■ PROBLEM REQUIREMENTS
Copy the following material verbatim, line for line.

===== PROVIDED DATA

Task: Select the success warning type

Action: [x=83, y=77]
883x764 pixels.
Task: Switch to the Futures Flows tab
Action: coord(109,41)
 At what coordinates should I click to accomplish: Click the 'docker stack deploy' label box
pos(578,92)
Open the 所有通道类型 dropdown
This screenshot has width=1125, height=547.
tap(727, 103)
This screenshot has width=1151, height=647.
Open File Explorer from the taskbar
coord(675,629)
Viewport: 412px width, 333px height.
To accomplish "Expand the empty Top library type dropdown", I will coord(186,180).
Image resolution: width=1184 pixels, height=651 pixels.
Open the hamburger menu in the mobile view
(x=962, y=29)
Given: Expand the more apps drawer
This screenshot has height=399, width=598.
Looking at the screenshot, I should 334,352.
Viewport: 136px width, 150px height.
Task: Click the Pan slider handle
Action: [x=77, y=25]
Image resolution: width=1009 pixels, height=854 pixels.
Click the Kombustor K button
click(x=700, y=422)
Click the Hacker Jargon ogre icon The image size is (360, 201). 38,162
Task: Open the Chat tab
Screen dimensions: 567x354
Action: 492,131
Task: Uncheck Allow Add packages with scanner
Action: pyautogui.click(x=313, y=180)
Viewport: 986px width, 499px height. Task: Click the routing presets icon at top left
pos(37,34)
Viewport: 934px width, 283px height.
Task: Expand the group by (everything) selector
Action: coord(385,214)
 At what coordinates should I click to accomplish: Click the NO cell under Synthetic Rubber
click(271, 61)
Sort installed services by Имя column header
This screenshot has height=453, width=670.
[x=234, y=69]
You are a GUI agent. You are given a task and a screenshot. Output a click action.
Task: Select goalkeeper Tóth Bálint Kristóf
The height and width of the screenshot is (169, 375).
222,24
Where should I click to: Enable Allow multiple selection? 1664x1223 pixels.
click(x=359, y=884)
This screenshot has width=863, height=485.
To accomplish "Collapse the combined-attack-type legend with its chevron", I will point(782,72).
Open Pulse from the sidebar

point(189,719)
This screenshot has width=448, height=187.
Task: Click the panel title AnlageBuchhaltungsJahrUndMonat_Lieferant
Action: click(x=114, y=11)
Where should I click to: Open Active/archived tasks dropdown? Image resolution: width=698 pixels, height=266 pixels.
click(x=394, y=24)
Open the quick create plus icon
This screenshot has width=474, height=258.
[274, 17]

==========

■ EXERCISE RESPONSE
Task: Select the success warning type

Action: [x=83, y=77]
883x764 pixels.
Task: Switch to the Futures Flows tab
Action: coord(109,41)
 At what coordinates should I click to accomplish: Click the 'docker stack deploy' label box
pos(578,92)
Open the 所有通道类型 dropdown
This screenshot has width=1125, height=547.
tap(727, 103)
This screenshot has width=1151, height=647.
Open File Explorer from the taskbar
coord(675,629)
Viewport: 412px width, 333px height.
To accomplish "Expand the empty Top library type dropdown", I will coord(186,180).
Image resolution: width=1184 pixels, height=651 pixels.
Open the hamburger menu in the mobile view
(x=962, y=29)
Given: Expand the more apps drawer
This screenshot has height=399, width=598.
Looking at the screenshot, I should 334,352.
Viewport: 136px width, 150px height.
Task: Click the Pan slider handle
Action: [x=77, y=25]
Image resolution: width=1009 pixels, height=854 pixels.
Click the Kombustor K button
click(x=700, y=422)
Click the Hacker Jargon ogre icon The image size is (360, 201). 38,162
Task: Open the Chat tab
Screen dimensions: 567x354
Action: 492,131
Task: Uncheck Allow Add packages with scanner
Action: pyautogui.click(x=313, y=180)
Viewport: 986px width, 499px height. Task: Click the routing presets icon at top left
pos(37,34)
Viewport: 934px width, 283px height.
Task: Expand the group by (everything) selector
Action: coord(385,214)
 At what coordinates should I click to accomplish: Click the NO cell under Synthetic Rubber
click(271, 61)
Sort installed services by Имя column header
This screenshot has height=453, width=670.
[x=234, y=69]
You are a GUI agent. You are given a task and a screenshot. Output a click action.
Task: Select goalkeeper Tóth Bálint Kristóf
The height and width of the screenshot is (169, 375).
222,24
Where should I click to: Enable Allow multiple selection? 1664x1223 pixels.
click(x=359, y=884)
This screenshot has width=863, height=485.
To accomplish "Collapse the combined-attack-type legend with its chevron", I will point(782,72).
Open Pulse from the sidebar

point(189,719)
This screenshot has width=448, height=187.
Task: Click the panel title AnlageBuchhaltungsJahrUndMonat_Lieferant
Action: click(x=114, y=11)
Where should I click to: Open Active/archived tasks dropdown? Image resolution: width=698 pixels, height=266 pixels.
click(x=394, y=24)
Open the quick create plus icon
This screenshot has width=474, height=258.
[274, 17]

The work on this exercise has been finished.